Glora W Choi

Mark Hyman, Jr Career Development Associate Professor of Applied Biology
Investigator, Picower Institute for Learning and Memory

Primary DLC

Department of Brain and Cognitive Sciences

MIT Room: 46-5023C

Research Summary

Professor Choi examines the interaction of the immune system with the brain and the effects of that interaction on neurodevelopment, behavior, and mood. She also studies how social behaviors are regulated according to sensory stimuli, context, internal state, and physiological status, and how these factors modulate neural circuit function via a combinatorial code of classic neuromodulators and immune-derived cytokines. Choi joined the Department of Brain and Cognitive Sciences after a postdoc at Columbia University. She received her bachelor’s degree from the University of California at Berkeley, and her Ph.D. from Caltech. Choi is also an investigator in The Picower Institute for Learning and Memory.

Her laboratory studies how sensory stimuli drive behavioral responses and internal states depending on past experience. Focus is at the level of neural circuits, using olfaction as a model to address three central problems. First, we are working to anatomically and functionally delineate the circuitry that connects sensory representations to specific behavioral outcomes. Second, the lab is asking how learning transforms these circuits, and how neuromodulators shape and modify them. Third, the lab asks how the brain maintains behavioral plasticity, to allow for context dependent behavioral adaptations in response the same sensory stimulus. In understanding how learning links neutral olfactory stimuli with specificity and flexibility to appropriate behaviors, we hope to elucidate mechanisms fundamental to learning across all sensory modalities.
----
**Work required:**
Copy out the whole faculty profile of Glora W Choi word for word.

**Input data:**
----
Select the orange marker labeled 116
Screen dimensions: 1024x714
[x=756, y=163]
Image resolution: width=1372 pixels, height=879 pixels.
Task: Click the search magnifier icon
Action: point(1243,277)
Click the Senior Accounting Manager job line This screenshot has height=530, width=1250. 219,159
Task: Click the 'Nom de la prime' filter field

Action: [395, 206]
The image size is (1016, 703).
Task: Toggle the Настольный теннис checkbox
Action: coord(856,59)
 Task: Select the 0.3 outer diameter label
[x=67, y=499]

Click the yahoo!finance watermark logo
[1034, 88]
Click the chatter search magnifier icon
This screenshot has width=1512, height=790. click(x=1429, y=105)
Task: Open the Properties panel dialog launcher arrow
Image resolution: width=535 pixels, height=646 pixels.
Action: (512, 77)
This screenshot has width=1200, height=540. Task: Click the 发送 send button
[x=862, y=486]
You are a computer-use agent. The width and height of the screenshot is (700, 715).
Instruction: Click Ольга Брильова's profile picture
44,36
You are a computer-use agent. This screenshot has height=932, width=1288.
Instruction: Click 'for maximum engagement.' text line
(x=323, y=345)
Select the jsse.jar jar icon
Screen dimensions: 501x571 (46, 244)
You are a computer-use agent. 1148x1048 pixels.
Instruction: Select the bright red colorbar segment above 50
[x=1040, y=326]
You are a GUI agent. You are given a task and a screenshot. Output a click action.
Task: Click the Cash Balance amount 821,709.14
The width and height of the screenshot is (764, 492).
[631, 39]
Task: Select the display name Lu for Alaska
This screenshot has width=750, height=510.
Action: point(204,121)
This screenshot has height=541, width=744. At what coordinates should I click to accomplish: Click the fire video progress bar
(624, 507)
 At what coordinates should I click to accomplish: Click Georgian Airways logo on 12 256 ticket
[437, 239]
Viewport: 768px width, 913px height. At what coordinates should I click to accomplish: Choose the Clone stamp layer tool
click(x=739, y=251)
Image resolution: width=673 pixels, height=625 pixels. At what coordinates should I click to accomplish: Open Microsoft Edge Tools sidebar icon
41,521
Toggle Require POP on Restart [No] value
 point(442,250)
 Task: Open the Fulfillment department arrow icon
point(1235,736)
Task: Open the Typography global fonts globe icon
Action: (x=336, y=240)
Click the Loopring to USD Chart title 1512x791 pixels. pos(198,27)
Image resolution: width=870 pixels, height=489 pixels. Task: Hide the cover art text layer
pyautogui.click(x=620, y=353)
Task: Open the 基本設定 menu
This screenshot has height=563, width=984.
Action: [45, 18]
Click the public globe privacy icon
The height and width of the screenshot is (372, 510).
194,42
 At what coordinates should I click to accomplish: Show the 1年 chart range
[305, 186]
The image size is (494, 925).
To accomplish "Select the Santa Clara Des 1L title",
----
**Answer area:**
Glora W Choi

Mark Hyman, Jr Career Development Associate Professor of Applied Biology
Investigator, Picower Institute for Learning and Memory

Primary DLC

Department of Brain and Cognitive Sciences

MIT Room: 46-5023C

Research Summary

Professor Choi examines the interaction of the immune system with the brain and the effects of that interaction on neurodevelopment, behavior, and mood. She also studies how social behaviors are regulated according to sensory stimuli, context, internal state, and physiological status, and how these factors modulate neural circuit function via a combinatorial code of classic neuromodulators and immune-derived cytokines. Choi joined the Department of Brain and Cognitive Sciences after a postdoc at Columbia University. She received her bachelor’s degree from the University of California at Berkeley, and her Ph.D. from Caltech. Choi is also an investigator in The Picower Institute for Learning and Memory.

Her laboratory studies how sensory stimuli drive behavioral responses and internal states depending on past experience. Focus is at the level of neural circuits, using olfaction as a model to address three central problems. First, we are working to anatomically and functionally delineate the circuitry that connects sensory representations to specific behavioral outcomes. Second, the lab is asking how learning transforms these circuits, and how neuromodulators shape and modify them. Third, the lab asks how the brain maintains behavioral plasticity, to allow for context dependent behavioral adaptations in response the same sensory stimulus. In understanding how learning links neutral olfactory stimuli with specificity and flexibility to appropriate behaviors, we hope to elucidate mechanisms fundamental to learning across all sensory modalities.